The more we grow spiritually, the more we desire to please God; but how do we most effectively do that? The New Testament mentions a number of ways in which we should please God – that we cannot please him without faith (Hebrews 10:38), without “walking in the Spirit” (Romans 8:8), etc. But in his letter to the Colossians, the apostle Paul makes a statement that summarizes the many answers to that question (Colossians 1:9-12). Paul tells us he prayed that believers “… may live a life worthy of the Lord and please him in every way…” (vs. 10, emphasis added), and he then follows this thought by speaking of four specific ways that, taken together, please God in “every way.”
Paul’s statement is almost startling in both its reach and its simplicity. No other passage in the New Testament claims to tell us how to be completely pleasing to God, so we should look very closely at the characteristics the apostle tells us fulfill this goal. The four things are:
1. Bearing fruit in every good work (vs. 10). Paul makes it clear throughout his epistles that although good works do not save us, God expects us to produce good works as a result of being saved (Titus 3:8, 14, etc.). Throughout the New Testament the expression “good works” primarily refers to works done to help others (Hebrews 13:16, etc.), but it also includes our obedience to God (1 Thessalonians 4:1, Hebrews 13:20-21, etc.). We should also notice Paul’s stress in Colossians 1 is not that “some” good works will please God, but that we are urged to “every good work” – to as many good works as possible!
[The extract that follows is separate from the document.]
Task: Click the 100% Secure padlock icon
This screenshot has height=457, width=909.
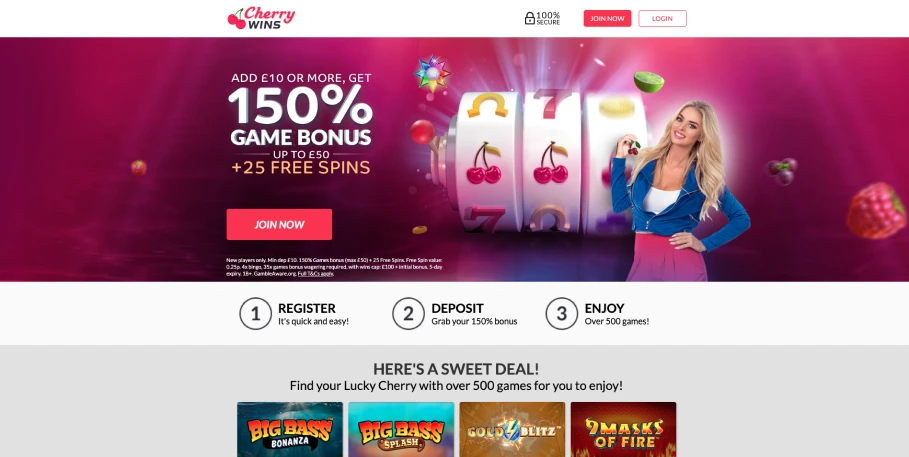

2. Growing in the knowledge of God (vs. 10). Paul next cites our ongoing growing in the knowledge of God and his ways as being central to our ability to please God. It is only as we come to know God that we can learn to properly love, fear, trust, and obey him (Psalm 147:11). Knowledge itself is of no use without application (1 Corinthians 13:1-2), but growing in knowledge can enable us to better grow in good works (2 Timothy 3:16-17).
The first two points Paul gives for how to please God correspond directly with the apostle Peter’s summary admonition that we should “…grow in the grace and knowledge of our Lord and Savior Jesus Christ” (2 Peter 3:18, emphasis added). Paul also stresses these same two characteristics elsewhere in his writing (Philippians 1:9), but in Colossians 1 he goes further to add two more points that we need in order to fully please God:
3. Being strengthened by God (vs. 11). This is not strength for its own sake, of course, rather “… that you may have great endurance and patience” (Colossians 1:11, Ephesians 3:16, etc.). Given what Paul says in this verse, there is no question that this strengthening is actually something God must do in us: “being strengthened with all power according to his glorious might,” yet we must make this possible by asking God’s help and trusting him in faith to supply his strength. In that sense, this characteristic includes the quality of faith itself, as the basis of our strength, endurance and patience (Hebrews 11:6).
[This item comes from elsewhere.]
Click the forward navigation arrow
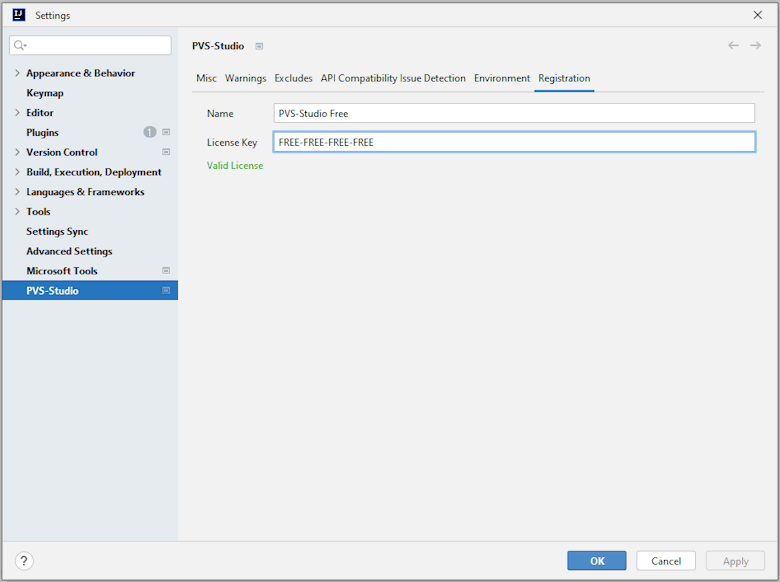780x582 pixels. 756,46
4. Giving thanks to God (vs. 12). The final characteristic that Paul tells us is pleasing to God is deep gratitude on our part: “… giving joyful thanks to the Father, who has qualified you to share in the inheritance of his holy people in the kingdom of light.” In fact, thankfulness is a theme to which the apostle returns numerous times in this short epistle (Colossians 2:7; 3:15, 17; 4:2) – in this way reinforcing our understanding of its importance in God’s eyes.
So Paul’s four summary characteristics of believers who truly please God are not what many of us might guess. Humanly, we might suppose that never-failing obedience, great sacrifice, frequent or long periods of prayer, or any number of other things that relate to our own lives might be what please God. But Paul’s four characteristics do not focus on our lives – they are all primarily outward looking toward others and God himself.
Perhaps we should not be surprised that the things Paul says greatly please God are all expressions of our love for others and love for God. That is basic enough, but the four specific characteristics Paul enumerates are worthy of our careful staudy – if we truly want to please God, they are among the highest goals for which we can aim.
They are characteristics that Paul himself urged us to continually seek: “... we instructed you how to live in order to please God, as in fact you are living. Now we ask you and urge you in the Lord Jesus to do this more and more” (1 Thesallonians 1:4).